▶ Records for the task
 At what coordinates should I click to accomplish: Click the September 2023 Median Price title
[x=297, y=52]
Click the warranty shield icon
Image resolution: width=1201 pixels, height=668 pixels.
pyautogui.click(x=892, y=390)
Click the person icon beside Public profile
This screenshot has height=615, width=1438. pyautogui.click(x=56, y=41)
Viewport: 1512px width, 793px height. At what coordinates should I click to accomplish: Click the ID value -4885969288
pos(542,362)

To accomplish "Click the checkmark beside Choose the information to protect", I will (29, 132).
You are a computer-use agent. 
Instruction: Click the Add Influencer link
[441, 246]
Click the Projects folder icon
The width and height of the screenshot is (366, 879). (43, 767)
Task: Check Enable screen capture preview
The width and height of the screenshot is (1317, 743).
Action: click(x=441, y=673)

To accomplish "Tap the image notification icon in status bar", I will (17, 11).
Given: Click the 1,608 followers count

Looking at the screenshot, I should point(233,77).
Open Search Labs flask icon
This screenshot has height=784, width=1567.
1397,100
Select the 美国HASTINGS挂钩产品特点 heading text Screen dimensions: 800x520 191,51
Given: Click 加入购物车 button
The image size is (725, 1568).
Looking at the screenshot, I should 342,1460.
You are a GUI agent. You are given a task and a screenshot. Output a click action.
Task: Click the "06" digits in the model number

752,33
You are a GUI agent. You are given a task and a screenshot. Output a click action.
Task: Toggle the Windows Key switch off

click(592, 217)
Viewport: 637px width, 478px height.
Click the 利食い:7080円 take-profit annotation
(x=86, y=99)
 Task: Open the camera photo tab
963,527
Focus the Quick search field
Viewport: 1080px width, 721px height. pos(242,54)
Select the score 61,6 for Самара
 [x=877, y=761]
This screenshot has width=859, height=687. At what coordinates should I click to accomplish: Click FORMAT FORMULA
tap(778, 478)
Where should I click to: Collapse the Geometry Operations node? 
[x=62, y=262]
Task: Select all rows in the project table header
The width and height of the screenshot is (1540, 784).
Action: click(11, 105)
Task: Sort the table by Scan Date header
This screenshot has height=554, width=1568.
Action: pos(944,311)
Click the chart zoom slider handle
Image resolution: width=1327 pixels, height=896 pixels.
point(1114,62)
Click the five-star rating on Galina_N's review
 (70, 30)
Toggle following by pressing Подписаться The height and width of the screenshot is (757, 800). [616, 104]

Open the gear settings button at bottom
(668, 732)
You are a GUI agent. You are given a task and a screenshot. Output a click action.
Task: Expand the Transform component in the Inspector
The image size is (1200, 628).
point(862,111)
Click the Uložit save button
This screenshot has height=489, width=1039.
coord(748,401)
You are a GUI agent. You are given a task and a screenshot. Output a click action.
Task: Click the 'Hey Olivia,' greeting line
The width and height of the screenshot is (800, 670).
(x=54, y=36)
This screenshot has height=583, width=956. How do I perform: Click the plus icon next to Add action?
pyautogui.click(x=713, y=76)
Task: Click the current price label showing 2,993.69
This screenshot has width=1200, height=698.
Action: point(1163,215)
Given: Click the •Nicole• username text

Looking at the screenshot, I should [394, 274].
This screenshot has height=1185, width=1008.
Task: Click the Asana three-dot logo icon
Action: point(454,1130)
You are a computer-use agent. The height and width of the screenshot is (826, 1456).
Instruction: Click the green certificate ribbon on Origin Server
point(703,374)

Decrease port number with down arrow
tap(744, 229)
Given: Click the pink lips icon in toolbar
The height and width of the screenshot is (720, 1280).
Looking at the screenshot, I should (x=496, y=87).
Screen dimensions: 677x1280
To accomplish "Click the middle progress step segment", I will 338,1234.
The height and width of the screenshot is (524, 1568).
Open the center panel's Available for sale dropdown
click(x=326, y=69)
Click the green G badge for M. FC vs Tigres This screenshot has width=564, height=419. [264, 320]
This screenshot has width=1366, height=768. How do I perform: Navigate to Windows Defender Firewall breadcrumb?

▶ About this task
Go through the records line by line, and copy each line that holds the string "table".

▶ Written answer
Task: Select all rows in the project table header
Task: Sort the table by Scan Date header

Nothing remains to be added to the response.